▸ Brief: Copy out all of the data below exactly, so that no word differs from the original.

⁂

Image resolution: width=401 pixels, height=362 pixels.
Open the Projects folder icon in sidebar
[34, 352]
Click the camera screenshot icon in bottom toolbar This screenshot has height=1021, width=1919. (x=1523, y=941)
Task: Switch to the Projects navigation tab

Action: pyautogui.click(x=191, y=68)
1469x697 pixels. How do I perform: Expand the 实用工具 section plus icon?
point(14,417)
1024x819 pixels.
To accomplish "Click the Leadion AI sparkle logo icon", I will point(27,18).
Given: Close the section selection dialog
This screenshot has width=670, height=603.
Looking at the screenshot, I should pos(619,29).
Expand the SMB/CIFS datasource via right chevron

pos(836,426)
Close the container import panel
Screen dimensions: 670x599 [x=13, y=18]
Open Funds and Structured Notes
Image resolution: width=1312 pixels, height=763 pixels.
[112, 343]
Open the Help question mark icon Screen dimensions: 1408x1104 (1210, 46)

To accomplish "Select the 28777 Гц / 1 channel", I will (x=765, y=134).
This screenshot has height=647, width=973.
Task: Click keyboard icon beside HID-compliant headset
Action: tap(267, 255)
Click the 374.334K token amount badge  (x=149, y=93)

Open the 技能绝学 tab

⁂

▸ Task solution:
Image resolution: width=401 pixels, height=362 pixels.
Open the Projects folder icon in sidebar
[34, 352]
Click the camera screenshot icon in bottom toolbar This screenshot has height=1021, width=1919. (x=1523, y=941)
Task: Switch to the Projects navigation tab

Action: pyautogui.click(x=191, y=68)
1469x697 pixels. How do I perform: Expand the 实用工具 section plus icon?
point(14,417)
1024x819 pixels.
To accomplish "Click the Leadion AI sparkle logo icon", I will point(27,18).
Given: Close the section selection dialog
This screenshot has width=670, height=603.
Looking at the screenshot, I should pos(619,29).
Expand the SMB/CIFS datasource via right chevron

pos(836,426)
Close the container import panel
Screen dimensions: 670x599 [x=13, y=18]
Open Funds and Structured Notes
Image resolution: width=1312 pixels, height=763 pixels.
[112, 343]
Open the Help question mark icon Screen dimensions: 1408x1104 (1210, 46)

To accomplish "Select the 28777 Гц / 1 channel", I will (x=765, y=134).
This screenshot has height=647, width=973.
Task: Click keyboard icon beside HID-compliant headset
Action: tap(267, 255)
Click the 374.334K token amount badge  (x=149, y=93)

Open the 技能绝学 tab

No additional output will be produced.